> **PROBLEM STATEMENT**: Look through the data below and report how many lines include "computer". Only the number should be given.

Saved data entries
────────

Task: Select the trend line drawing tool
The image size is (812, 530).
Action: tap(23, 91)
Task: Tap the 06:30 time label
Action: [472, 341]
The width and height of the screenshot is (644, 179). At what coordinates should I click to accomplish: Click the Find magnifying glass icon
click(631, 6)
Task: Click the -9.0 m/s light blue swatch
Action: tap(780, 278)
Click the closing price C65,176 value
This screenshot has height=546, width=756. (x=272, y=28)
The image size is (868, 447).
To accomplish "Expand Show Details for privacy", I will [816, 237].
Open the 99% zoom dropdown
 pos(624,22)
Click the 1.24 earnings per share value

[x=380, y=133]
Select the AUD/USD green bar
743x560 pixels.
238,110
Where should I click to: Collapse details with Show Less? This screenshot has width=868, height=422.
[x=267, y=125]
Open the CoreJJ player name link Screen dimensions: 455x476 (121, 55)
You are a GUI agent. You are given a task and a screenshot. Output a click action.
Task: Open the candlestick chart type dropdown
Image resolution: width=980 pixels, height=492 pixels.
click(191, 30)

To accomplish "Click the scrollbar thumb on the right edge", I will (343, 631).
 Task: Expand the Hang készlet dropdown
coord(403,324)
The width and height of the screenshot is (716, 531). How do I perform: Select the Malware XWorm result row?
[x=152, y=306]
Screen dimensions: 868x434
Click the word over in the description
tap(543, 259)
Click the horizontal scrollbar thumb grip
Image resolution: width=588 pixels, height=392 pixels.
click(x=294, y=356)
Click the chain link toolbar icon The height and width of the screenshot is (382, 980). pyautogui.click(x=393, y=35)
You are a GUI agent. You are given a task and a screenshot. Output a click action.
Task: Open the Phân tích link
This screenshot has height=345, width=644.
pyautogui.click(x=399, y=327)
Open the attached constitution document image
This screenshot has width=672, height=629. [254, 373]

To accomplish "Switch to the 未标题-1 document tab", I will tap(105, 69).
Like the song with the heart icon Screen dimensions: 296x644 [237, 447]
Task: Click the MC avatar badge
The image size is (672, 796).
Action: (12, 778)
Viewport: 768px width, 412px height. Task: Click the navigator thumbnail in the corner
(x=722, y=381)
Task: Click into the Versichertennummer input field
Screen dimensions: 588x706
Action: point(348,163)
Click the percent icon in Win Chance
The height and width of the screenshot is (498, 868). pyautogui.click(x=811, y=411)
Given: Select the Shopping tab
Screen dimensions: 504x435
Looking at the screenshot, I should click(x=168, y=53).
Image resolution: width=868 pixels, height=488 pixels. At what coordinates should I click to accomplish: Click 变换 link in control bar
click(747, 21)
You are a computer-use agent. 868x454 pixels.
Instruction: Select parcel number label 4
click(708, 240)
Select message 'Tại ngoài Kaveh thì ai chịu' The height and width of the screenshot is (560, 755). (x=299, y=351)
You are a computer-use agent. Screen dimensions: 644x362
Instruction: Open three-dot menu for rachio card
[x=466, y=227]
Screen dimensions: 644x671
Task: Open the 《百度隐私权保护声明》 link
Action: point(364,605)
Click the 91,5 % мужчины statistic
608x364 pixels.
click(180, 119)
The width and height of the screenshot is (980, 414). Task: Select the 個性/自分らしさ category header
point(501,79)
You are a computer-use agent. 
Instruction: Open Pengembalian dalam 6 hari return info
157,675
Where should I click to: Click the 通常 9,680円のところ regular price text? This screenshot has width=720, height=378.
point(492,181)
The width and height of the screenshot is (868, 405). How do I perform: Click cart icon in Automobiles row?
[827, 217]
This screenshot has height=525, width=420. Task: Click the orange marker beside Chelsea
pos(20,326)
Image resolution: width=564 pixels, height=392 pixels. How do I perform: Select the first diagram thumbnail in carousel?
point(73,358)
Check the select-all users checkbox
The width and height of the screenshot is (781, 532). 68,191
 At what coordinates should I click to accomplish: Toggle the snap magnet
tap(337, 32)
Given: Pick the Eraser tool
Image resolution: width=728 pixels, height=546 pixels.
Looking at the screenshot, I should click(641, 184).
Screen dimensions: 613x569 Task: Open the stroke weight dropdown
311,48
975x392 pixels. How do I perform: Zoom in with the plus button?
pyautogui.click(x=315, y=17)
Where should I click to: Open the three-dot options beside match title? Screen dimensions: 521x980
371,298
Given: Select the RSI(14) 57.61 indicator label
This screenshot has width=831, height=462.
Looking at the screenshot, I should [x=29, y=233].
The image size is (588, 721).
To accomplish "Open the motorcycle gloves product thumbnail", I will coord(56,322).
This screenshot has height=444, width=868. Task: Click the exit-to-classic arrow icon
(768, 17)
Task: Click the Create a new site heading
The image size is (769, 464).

────────

> **RESULT**: 3